Ein Bärendienst für die Sternegastronomie

Wir geben gerne gutes Trinkgeld, aber hier fällt es zum ersten Mal seit langem schwer, mehr als nur aufzurunden. Wir werden nicht gefragt, wie es uns geschmeckt hat. Besser so. Oder kennt man die Antwort schon? Als wir das Restaurant verlassen und die Rheinpromenade entlangschlendern, gibt es dann eine traurige Premiere: Es ist das erste Mal, dass ich mich für eine Restaurantauswahl entschuldige. Ein vergebendes Lächeln. Aber man sieht: diese Entschuldigung war nötig. Von Sternegastronomie wollen unsere Freunde erst Mal nichts mehr wissen. Schade. Wir hatten gehofft, der Besuch würde ihnen eine neue Welt zugänglich machen. Aber das MaiBeck öffnet nicht die Tür zur Sternegastronomie. Es schließt sie.

Nachtrag: Einen Tag nach Veröffentlichung der Restaurantkritik erreichte mich eine Mail von Restaurantbesitzer Jan C. Maier, dass er und sein Team sich die Punkte einzeln vornehmen, die Ansätze genau anschauen und notwendige Korrekturen angehen werden. Eine Nachricht, die mich sehr freut. Ist sie schließlich nicht nur absolut professionell, sondern auch sehr sympatisch.

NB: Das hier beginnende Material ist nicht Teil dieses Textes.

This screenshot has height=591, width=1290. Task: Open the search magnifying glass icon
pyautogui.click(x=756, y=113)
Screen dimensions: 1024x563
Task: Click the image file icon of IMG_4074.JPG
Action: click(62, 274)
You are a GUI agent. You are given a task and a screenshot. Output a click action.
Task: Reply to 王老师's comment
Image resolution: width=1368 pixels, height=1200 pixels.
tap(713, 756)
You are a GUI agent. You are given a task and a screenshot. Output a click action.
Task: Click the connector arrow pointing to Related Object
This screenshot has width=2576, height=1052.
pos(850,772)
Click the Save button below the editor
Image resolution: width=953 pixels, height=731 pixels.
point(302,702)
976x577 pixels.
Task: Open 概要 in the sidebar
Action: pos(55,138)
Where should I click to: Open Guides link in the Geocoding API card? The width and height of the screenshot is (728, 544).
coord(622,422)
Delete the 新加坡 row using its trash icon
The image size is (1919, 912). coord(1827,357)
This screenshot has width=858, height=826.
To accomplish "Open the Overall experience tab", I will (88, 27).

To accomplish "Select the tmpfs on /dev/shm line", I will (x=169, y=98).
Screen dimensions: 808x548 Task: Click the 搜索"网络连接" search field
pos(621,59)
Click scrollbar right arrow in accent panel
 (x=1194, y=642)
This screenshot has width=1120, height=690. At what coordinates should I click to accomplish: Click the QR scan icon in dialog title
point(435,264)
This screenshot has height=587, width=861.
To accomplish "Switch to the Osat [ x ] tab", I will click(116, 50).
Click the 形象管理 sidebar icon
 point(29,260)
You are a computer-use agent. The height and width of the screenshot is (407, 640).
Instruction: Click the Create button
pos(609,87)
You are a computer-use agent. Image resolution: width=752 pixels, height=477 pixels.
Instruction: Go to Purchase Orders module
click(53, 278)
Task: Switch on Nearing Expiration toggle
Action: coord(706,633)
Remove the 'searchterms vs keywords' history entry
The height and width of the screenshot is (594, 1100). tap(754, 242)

Wir besuchten das Restaurant am 27. November 2021 und hatten 4 x FÜR DICH Menü (4 Gänge) + eine Flasche Wasser + 2 x Fruchtsecco (Es wurden zwei statt einem Fruchtsecco berechnet, was jedoch erst nach Verlassen des Restaurants auffiel) + 1 x Traubensecco + 1 x Hellers Kölsch + 2 x Becks Blue + ein Hellers Wieß für insgesamt 258,30 Euro.